■ **Extracted data**
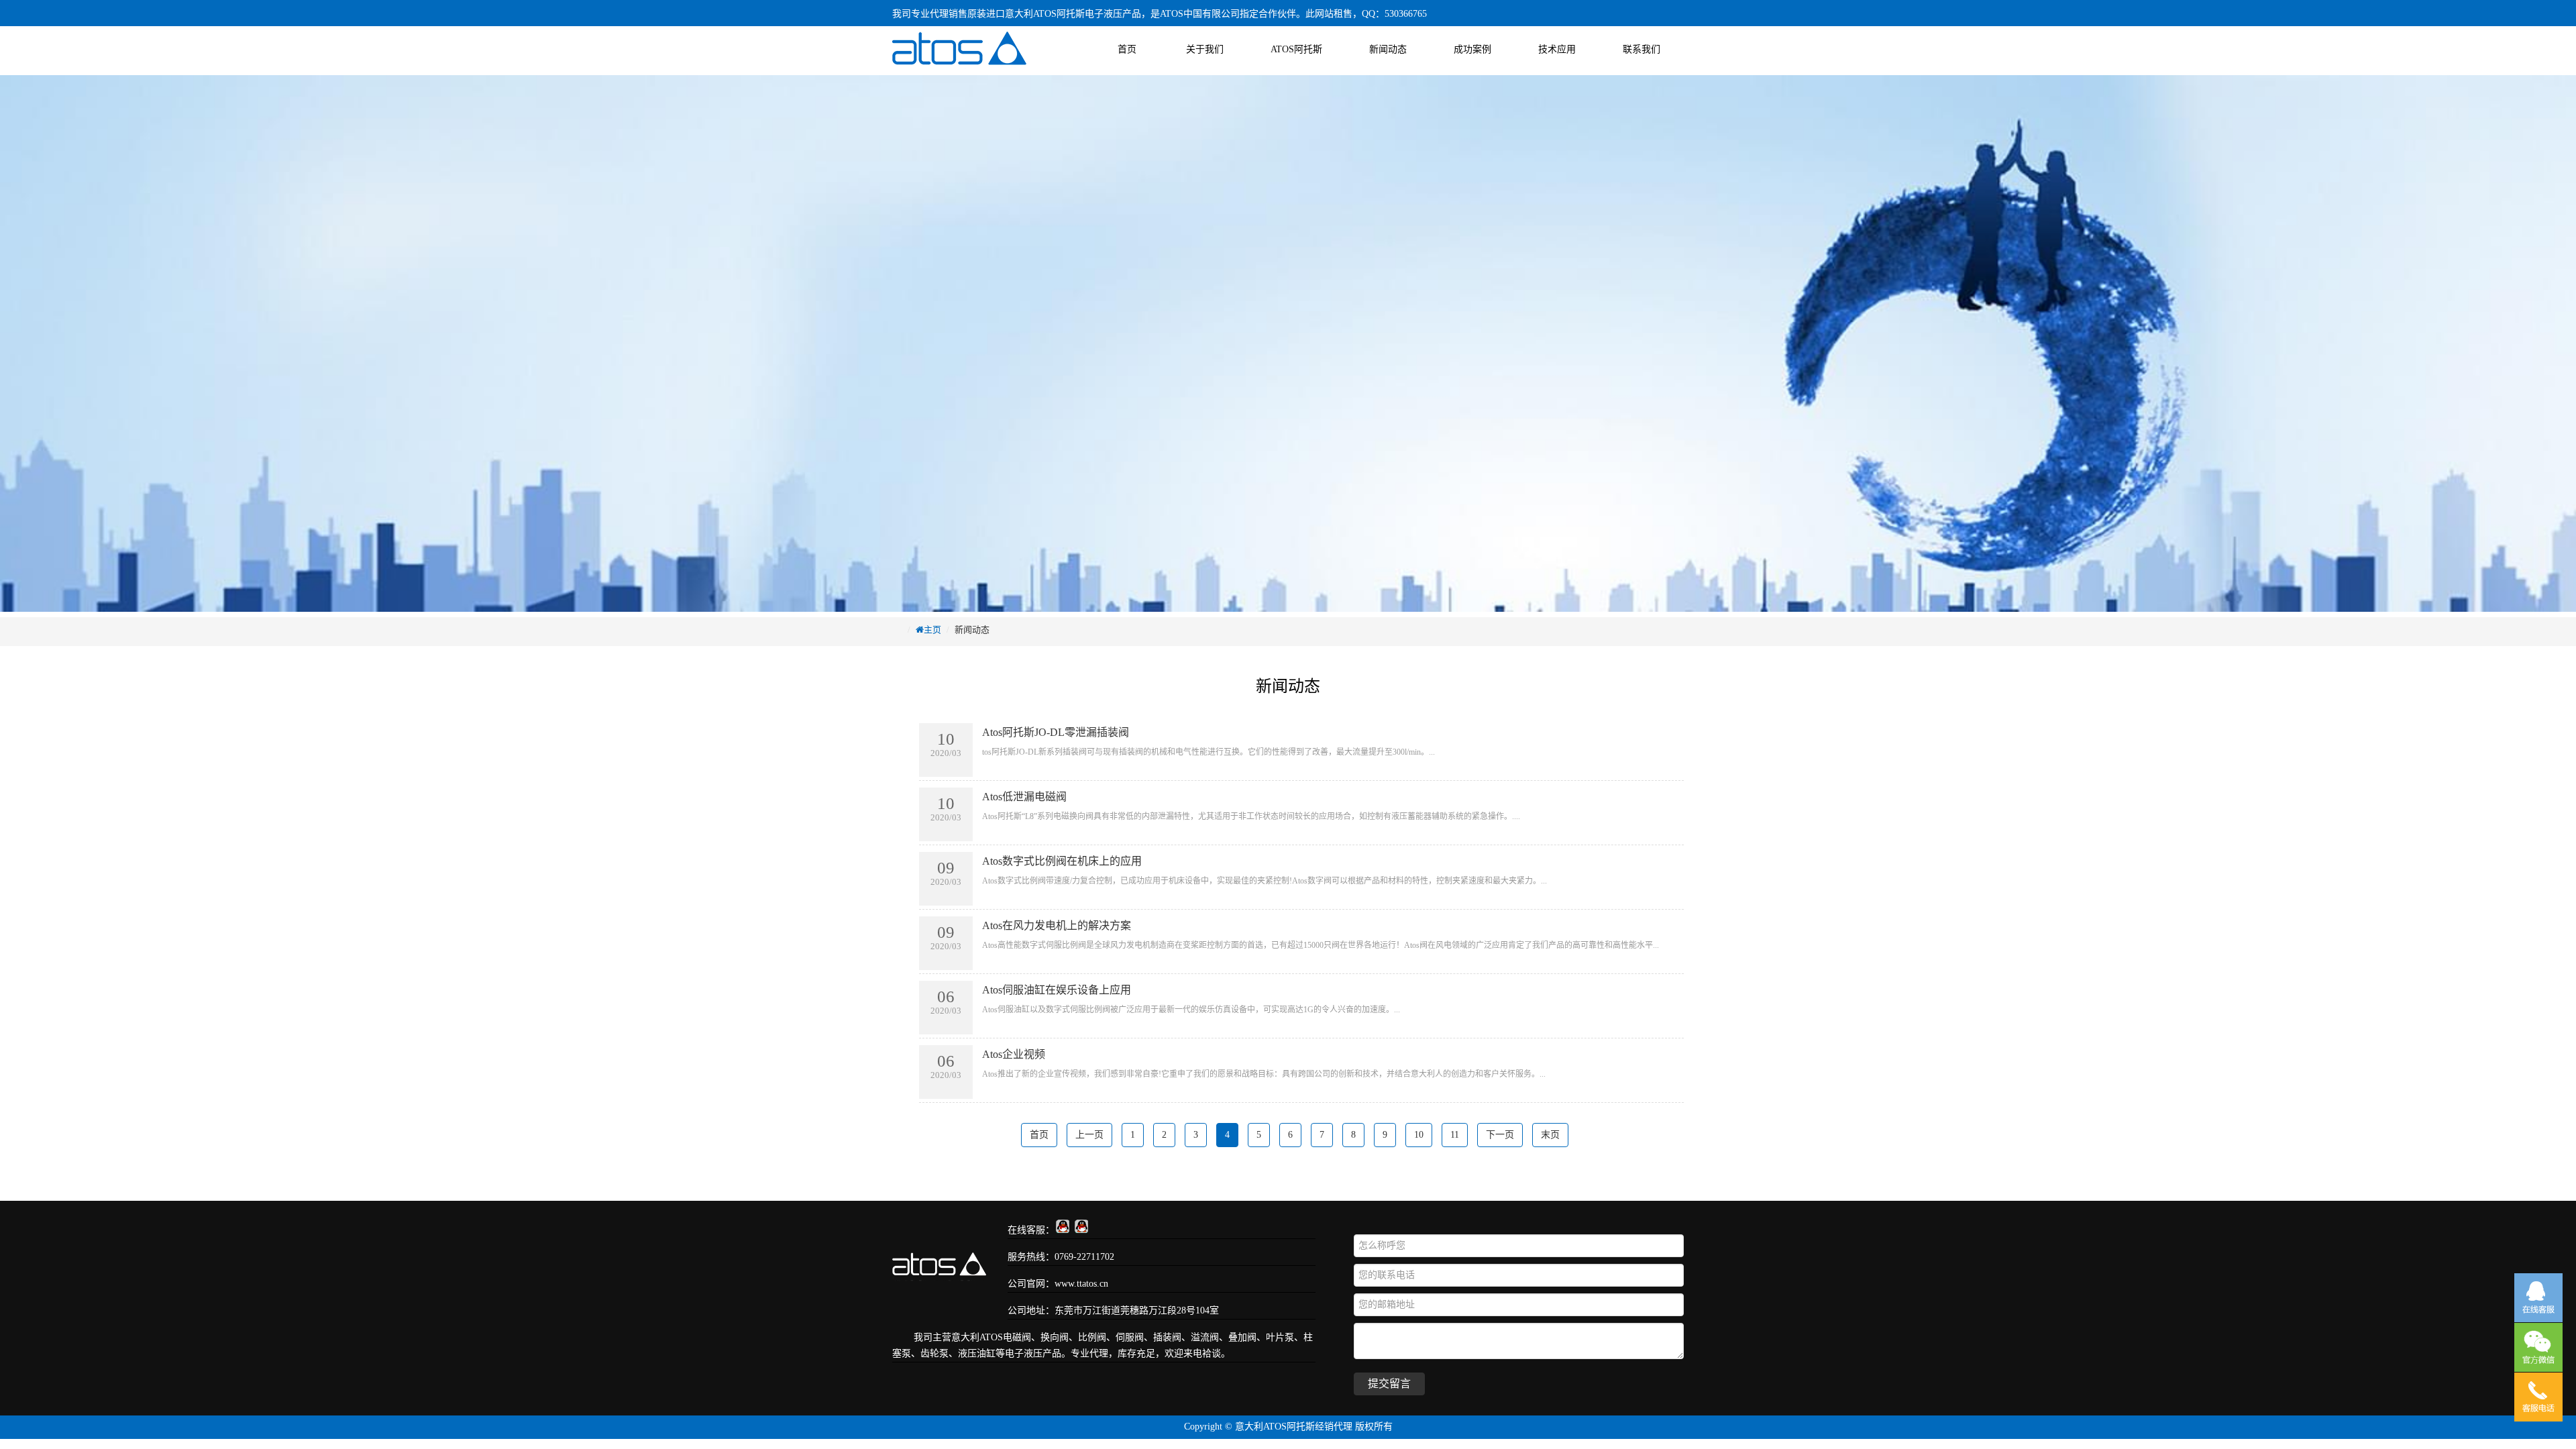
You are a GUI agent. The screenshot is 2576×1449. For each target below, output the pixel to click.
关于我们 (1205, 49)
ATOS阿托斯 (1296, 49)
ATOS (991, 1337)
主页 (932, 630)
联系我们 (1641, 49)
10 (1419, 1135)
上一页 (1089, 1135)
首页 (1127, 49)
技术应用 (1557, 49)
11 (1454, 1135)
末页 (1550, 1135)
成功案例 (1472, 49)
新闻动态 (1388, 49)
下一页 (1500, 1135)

...

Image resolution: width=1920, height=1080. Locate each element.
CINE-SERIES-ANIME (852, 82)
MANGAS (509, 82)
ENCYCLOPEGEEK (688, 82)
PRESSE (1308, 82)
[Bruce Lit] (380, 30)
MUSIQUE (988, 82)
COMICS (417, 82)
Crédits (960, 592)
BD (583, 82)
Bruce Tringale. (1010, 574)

■ **Action item**
Retype, in the same exact form, the lines of the material above from the line holding "You are a GUI" through the line holding "下一页 (1500, 1135)".

■ **Task solution**
You are a GUI agent. The screenshot is 2576×1449. For each target below, output the pixel to click.
关于我们 (1205, 49)
ATOS阿托斯 (1296, 49)
ATOS (991, 1337)
主页 (932, 630)
联系我们 (1641, 49)
10 (1419, 1135)
上一页 (1089, 1135)
首页 (1127, 49)
技术应用 (1557, 49)
11 (1454, 1135)
末页 (1550, 1135)
成功案例 (1472, 49)
新闻动态 (1388, 49)
下一页 (1500, 1135)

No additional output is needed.